We advised her to try this: Consciously try to develop “neutral” feelings toward someone who has harmed you.
Feeling hate or hurt still means you’re emotionally glued to him or her.
Feeling neutral means you’re not interested in judging, hating, fixing or fantasizing about this person. What helps is to dismiss this person’s image and not really care one way or the other.
These tips can help:
Acknowledge the true situation. You don’t have to delude yourself into thinking the person didn’t hurt you or your pain wasn’t justified. This would dishonor you if you pretended it wasn’t awful.
Realize the shortcomings of the person who hurt you. Maybe you don’t know all of the details, but you can guess that childhood pain, lacking morals or failure to mature properly caused him or her to act ugly. Stop trying to fix it.

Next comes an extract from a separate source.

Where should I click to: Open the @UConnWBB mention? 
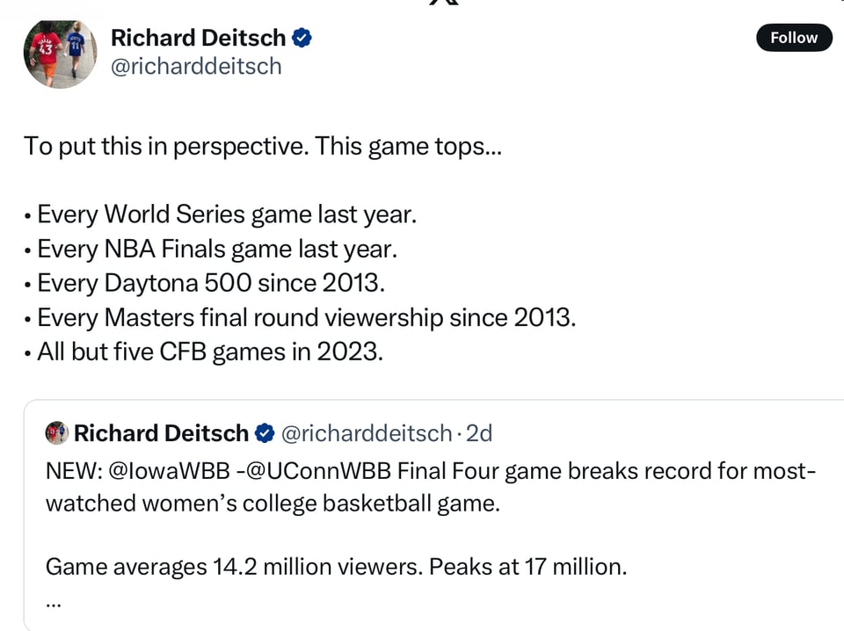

Give up trying to solve any mysteries. You can only go so far into delving into the psyche of another person. At some point, you have to stop trying to figure it all out. Forgive the person for your own sake and resolve to let the pain go.
“I learned to talk to myself to feel more neutral toward my mother,” says a man who suffered terrible abuse in his teens. We’ll call him Michael. His mother had become an alcoholic, but no one could figure out why.
“It’s very hurtful to feel disgusted toward a parent,” Michael told us. “Feeling more neutral toward my mother means I don’t react to her memory. I can think of her in a relaxed way, send good thoughts her way, and stop wishing it all could have been different.”
Michael figured out his mother might not know why it all happened. He learned in an Al-Anon meeting that alcoholism can occur for many reasons, everything from stress to personal body chemistry to hiding personal pain.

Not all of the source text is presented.